[Stored items]
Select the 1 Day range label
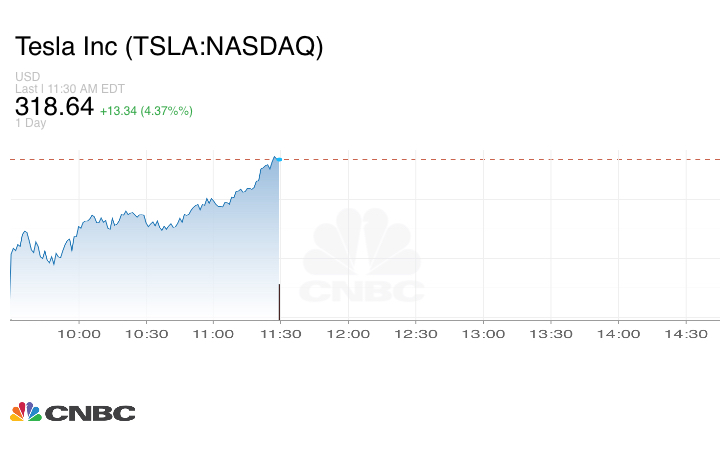(x=30, y=124)
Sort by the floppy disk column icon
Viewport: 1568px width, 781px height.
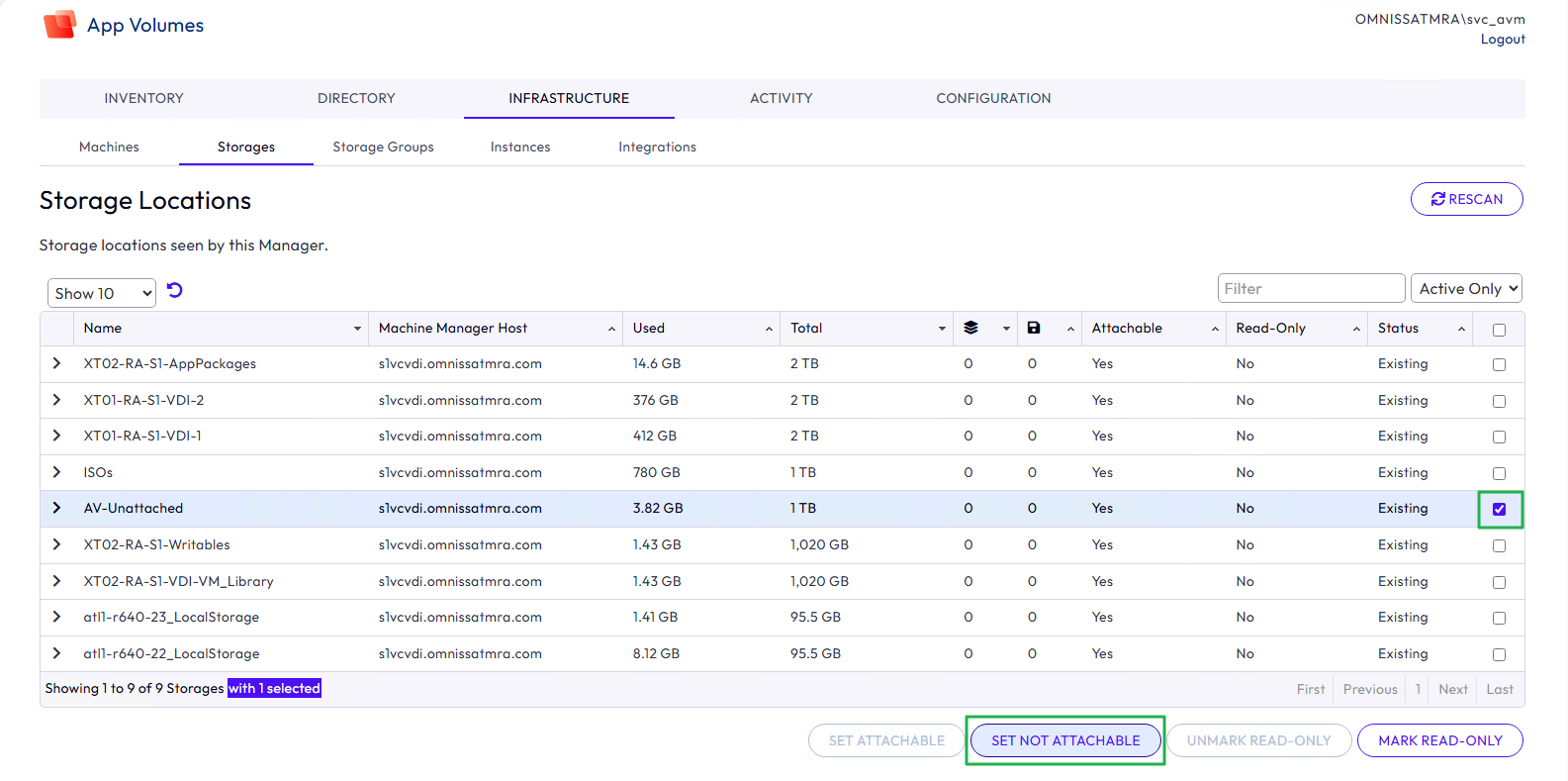pos(1034,329)
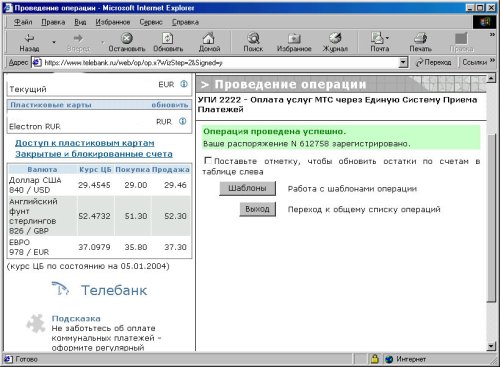Go to home page via Домой icon
This screenshot has width=500, height=367.
[x=209, y=38]
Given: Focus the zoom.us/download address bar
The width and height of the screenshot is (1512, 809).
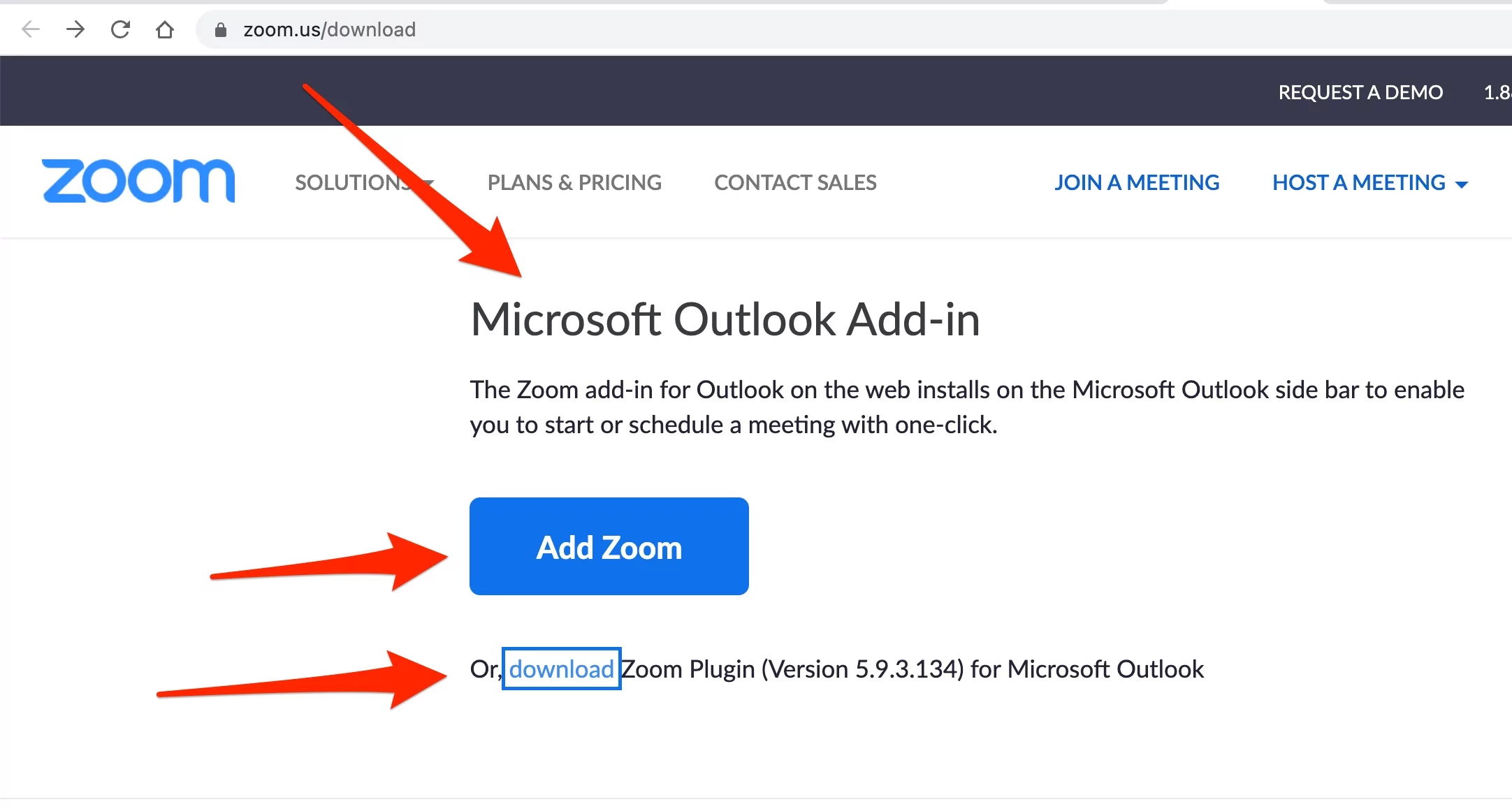Looking at the screenshot, I should (x=852, y=29).
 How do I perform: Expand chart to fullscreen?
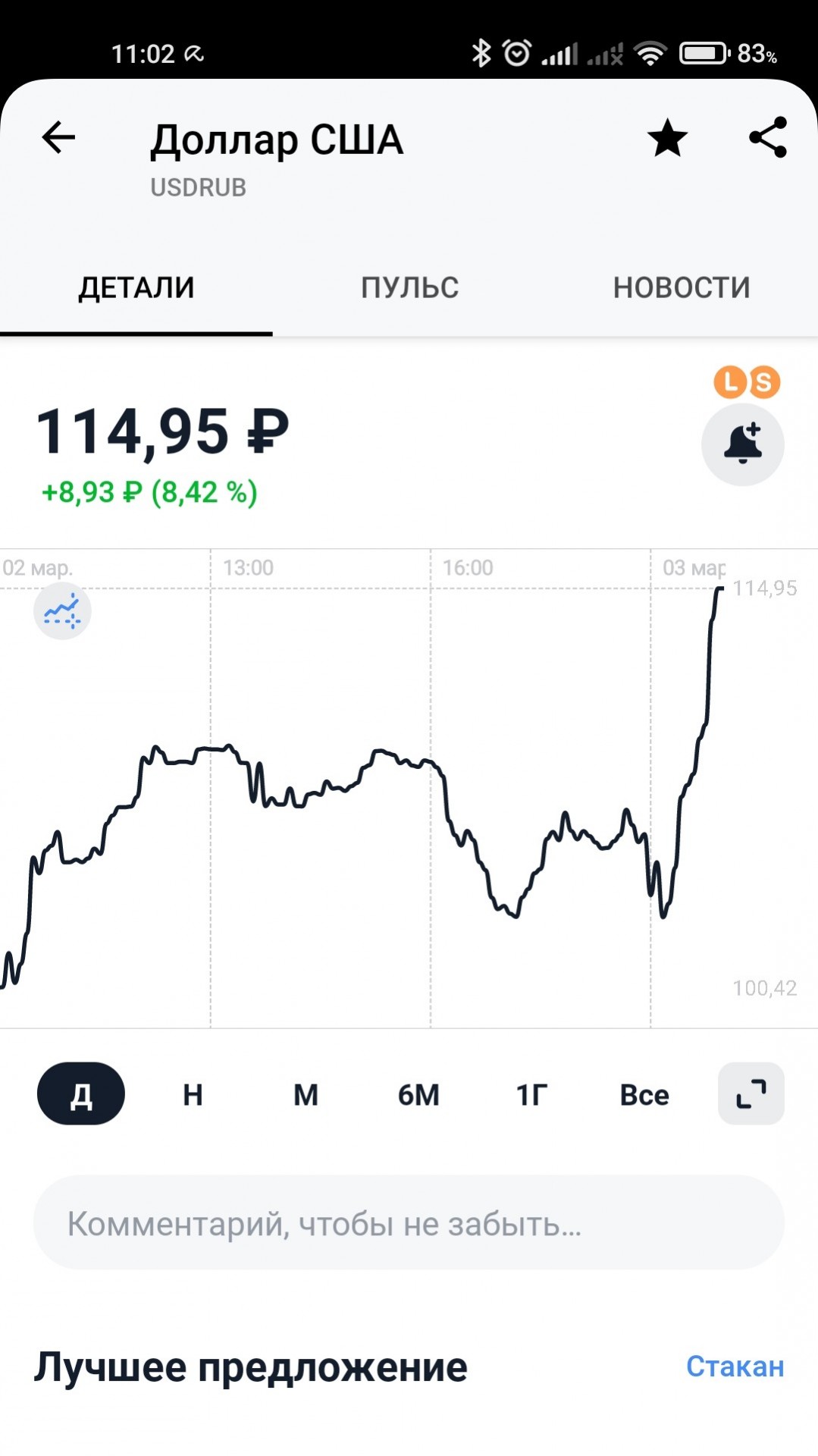coord(751,1094)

**What you need to do:** Set down each of the records precisely, leaving any pictures behind.

**Answer to the problem:**
Select the 1 Day range label
(x=30, y=124)
Sort by the floppy disk column icon
Viewport: 1568px width, 781px height.
pos(1034,329)
Go to home page via Домой icon
This screenshot has width=500, height=367.
[x=209, y=38]
Given: Focus the zoom.us/download address bar
The width and height of the screenshot is (1512, 809).
Looking at the screenshot, I should (x=852, y=29).
 How do I perform: Expand chart to fullscreen?
coord(751,1094)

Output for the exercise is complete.